Thank you Alvaro for the comment (on my comment).
At Fri, 13 Dec 2019 18:33:44 -0300, Alvaro Herrera <alvherre@2ndquadrant.com> wrote in
> On 2019-Dec-13, Kyotaro Horiguchi wrote:
>
> > At Thu, 12 Dec 2019 22:50:20 +0000, "Bossart, Nathan" <bossartn@amazon.com> wrote in
>
> > > The crux of the issue seems to be that XLogWrite() does not wait for
> > > the entire record to be written to disk before creating the ".ready"
> > > file. Instead, it just waits for the last page of the segment to be
> > > written before notifying the archiver. If PostgreSQL crashes before
> > > it is able to write the rest of the record, it will end up reusing the
> > > ".ready" segment at the end of crash recovery. In the meantime, the
> > > archiver process may have already processed the old version of the
> > > segment.
> >
> > Year, that can happen if the server restarted after the crash.
>
> ... which is the normal way to run things, no?

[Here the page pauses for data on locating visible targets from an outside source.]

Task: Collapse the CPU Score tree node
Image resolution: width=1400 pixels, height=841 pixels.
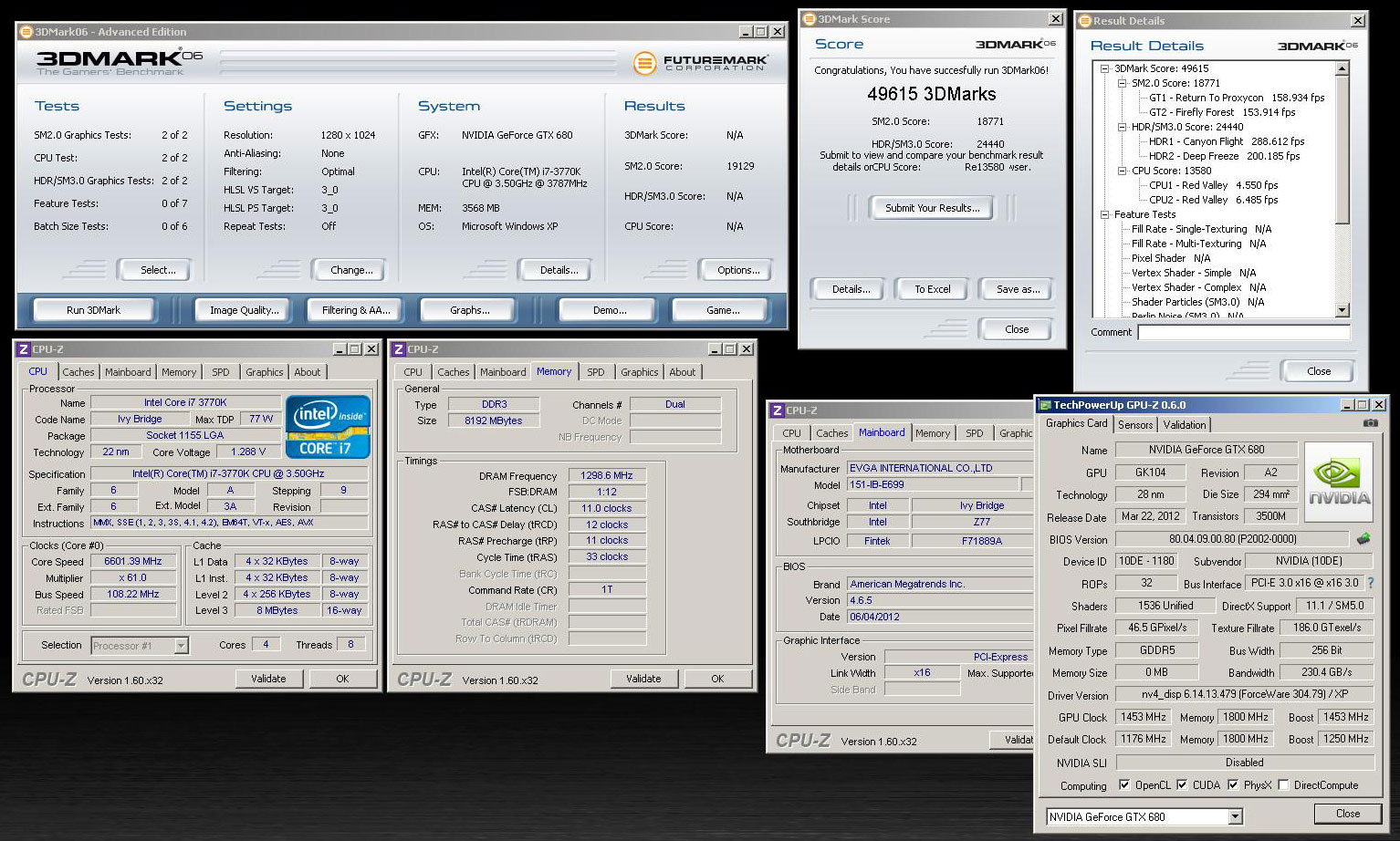Action: tap(1123, 171)
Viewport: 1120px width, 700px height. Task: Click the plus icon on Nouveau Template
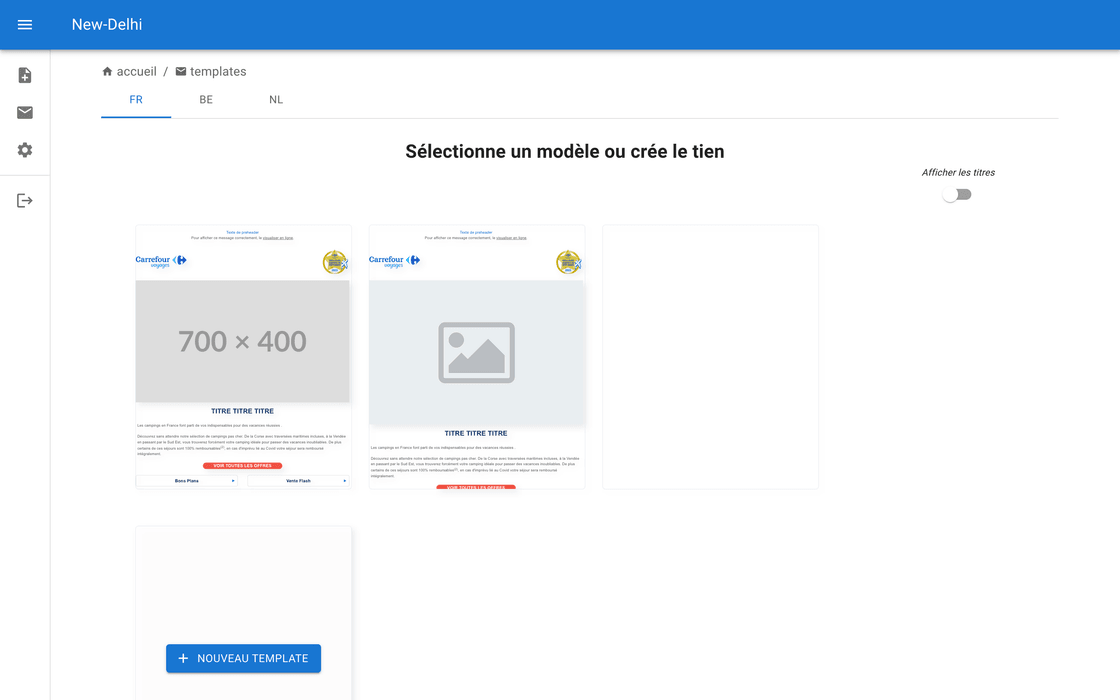coord(183,659)
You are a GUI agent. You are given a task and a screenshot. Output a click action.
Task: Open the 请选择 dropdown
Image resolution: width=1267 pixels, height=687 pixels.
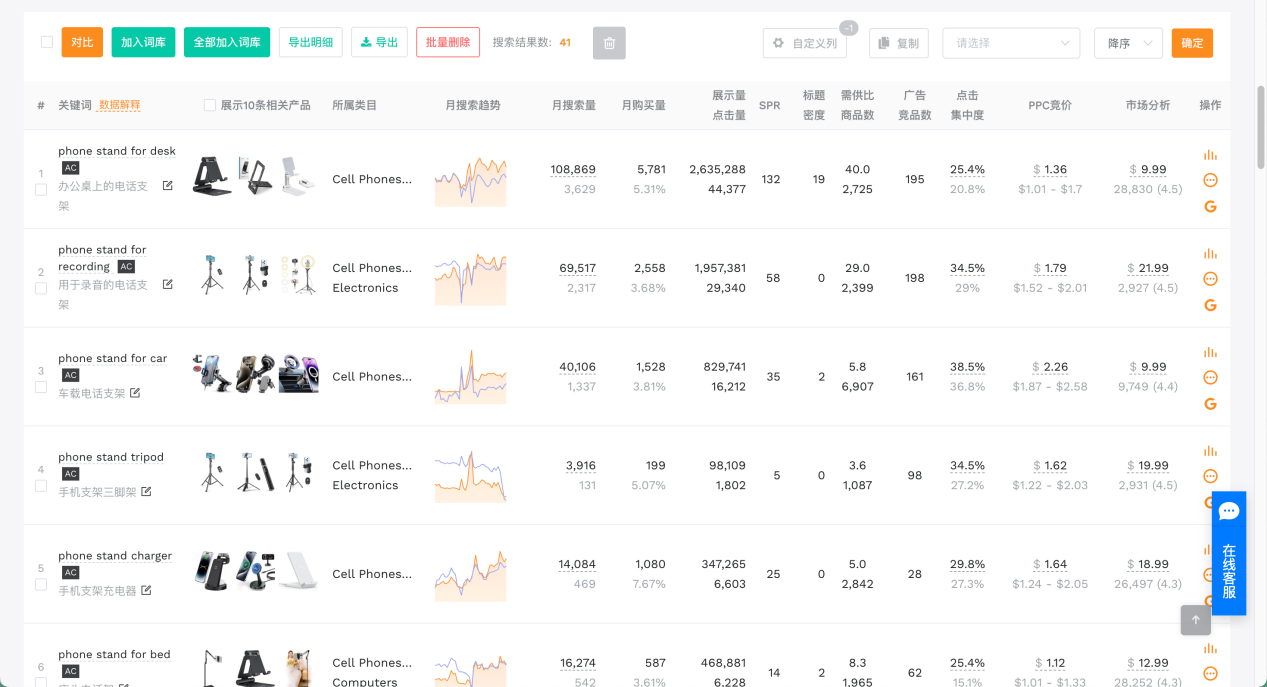[x=1010, y=43]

Yes. In older version (< 10), the default value for wal_level was
minimal. In 10, the default only for wal_level was changed to
replica. Still I'm not sure if restart_after_crash can be recommended
for streaming replcation...
> Why is it bad? It's the default value.
I reconsider it more deeply. And concluded that's not harm replication
as I thought.
WAL-buffer overflow may write partial continuation record and it can
be flushed immediately. That made me misunderstood that standby can
receive only the first half of a continuation record. Actually, that
write doesn't advance LogwrtResult.Flush. So standby doesn't receive a
split record on page boundary. (The cases where crashed mater is used
as new standby as-is might contaminate my thought..)
Sorry for the bogus comment. My conclusion here is that
restart_after_crash doesn't seem to harm standby immediately.
> > The standby can be incosistent at the time of master crash, so it
> > should be fixed using pg_rewind or should be recreated from a base
> > backup.
>
> Surely the master will just come up and replay its WAL, and there should
> be no inconsistency.
>
> You seem to be thinking that a standby is promoted immediately on crash
> of the master, but this is not a given.
Basically no, but it might be mixed a bit. Anyway returning to the
porposal, I think that XLogWrite can be called during at
WAL-buffer-full and it can go into the last page in a segment. The
proposed patch doesn't work since the XLogWrite call didn't write the
whole continuation record. But I'm not sure that corner-case is worth
amendint..
regards.
--
Kyotaro Horiguchi
NTT Open Source Software Center